You should now have a good idea of the style of writing you should be aiming for. One more important aspect of academic writing is ensuring that you adhere to any 'subject specific conventions'. This means simply that you have to follow the 'rules' of writing about your subject. For example:
In biology, when using the Latin name for an animal or plant there are a couple of subject specific conventions. If the author was writing about humans in an academic piece, they may use the Latin name for humans 'homo sapiens'. However, according to subject specific conventions, Latin names of animals or plants should be in italic, and the first word (the genus) should have a capital letter, and the second word (the species) should not have a capital letter. Written correctly, homo sapiens should look like this:
Further examples of this subject specific convention include the Latin name for the heather plant: Calluna vulgaris and the Latin name for the bacteria which causes MRSA - Staphylococcus aureus. If you were to write a piece of academic writing without using the conventions specific to your subject, you would lose marks.

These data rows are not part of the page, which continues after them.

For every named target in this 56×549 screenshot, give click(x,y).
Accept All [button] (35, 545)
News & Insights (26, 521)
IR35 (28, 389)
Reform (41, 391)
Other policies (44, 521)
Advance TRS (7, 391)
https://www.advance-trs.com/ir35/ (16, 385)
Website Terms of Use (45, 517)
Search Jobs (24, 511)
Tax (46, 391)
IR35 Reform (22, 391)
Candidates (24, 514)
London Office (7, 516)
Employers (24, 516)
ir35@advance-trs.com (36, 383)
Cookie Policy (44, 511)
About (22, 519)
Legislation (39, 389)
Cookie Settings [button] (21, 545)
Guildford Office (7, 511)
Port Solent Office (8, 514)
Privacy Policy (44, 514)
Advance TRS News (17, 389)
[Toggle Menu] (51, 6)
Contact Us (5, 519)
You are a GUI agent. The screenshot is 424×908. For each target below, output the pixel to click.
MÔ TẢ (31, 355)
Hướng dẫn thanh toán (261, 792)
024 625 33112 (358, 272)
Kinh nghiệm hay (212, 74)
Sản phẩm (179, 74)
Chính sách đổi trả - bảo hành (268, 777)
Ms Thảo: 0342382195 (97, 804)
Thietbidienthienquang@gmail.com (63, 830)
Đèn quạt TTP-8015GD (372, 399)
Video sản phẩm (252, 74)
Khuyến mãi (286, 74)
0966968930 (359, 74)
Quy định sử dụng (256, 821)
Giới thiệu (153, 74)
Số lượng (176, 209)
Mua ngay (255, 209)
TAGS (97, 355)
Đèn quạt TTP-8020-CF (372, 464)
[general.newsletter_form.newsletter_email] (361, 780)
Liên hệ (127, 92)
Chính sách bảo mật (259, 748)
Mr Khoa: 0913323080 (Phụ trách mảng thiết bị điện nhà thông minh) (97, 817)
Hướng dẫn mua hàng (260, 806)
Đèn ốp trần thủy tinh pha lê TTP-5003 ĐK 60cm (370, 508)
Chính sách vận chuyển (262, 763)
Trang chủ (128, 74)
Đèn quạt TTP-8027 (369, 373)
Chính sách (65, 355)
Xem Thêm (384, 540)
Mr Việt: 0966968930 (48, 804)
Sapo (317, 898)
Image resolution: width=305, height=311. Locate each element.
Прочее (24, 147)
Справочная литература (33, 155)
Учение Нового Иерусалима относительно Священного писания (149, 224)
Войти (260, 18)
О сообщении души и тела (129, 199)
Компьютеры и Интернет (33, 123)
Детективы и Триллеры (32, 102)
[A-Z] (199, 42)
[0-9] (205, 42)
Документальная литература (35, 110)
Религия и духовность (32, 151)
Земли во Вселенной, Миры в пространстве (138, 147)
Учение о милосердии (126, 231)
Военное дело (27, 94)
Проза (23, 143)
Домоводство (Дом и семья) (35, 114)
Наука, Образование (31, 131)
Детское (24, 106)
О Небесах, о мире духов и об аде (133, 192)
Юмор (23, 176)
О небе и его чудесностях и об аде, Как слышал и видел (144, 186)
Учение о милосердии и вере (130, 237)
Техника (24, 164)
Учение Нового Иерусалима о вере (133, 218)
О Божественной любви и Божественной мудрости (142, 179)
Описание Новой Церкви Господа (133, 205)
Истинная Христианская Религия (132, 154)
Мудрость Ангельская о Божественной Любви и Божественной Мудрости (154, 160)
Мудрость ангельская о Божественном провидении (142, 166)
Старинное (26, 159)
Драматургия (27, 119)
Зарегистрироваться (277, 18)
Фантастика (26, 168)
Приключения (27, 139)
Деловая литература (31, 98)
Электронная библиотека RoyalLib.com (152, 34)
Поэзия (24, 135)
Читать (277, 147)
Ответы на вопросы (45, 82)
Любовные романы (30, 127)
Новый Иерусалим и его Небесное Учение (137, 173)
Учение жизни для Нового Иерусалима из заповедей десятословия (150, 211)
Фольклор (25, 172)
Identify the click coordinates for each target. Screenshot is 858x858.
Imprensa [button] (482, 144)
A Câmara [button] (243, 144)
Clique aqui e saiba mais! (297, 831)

1. Use the internet, books, lecturer's expertise and subject specific journals to find out what conventions apply to writing in your particular subject.
2. Make a list of these conventions and keep this for future reference.
3. Practice using these conventions in your writing, and take particular note of any feedback about your work that mentions subject specific conventions.
It is also very important to spell subject specific words correctly in your writing. Obviously, you should spell every word correctly, but it is especially important for subject specific words, for example drug names in medicine. If you spell these incorrectly, not only will the reader think you are a poor speller, they will also think that you don't know your subject particularly well.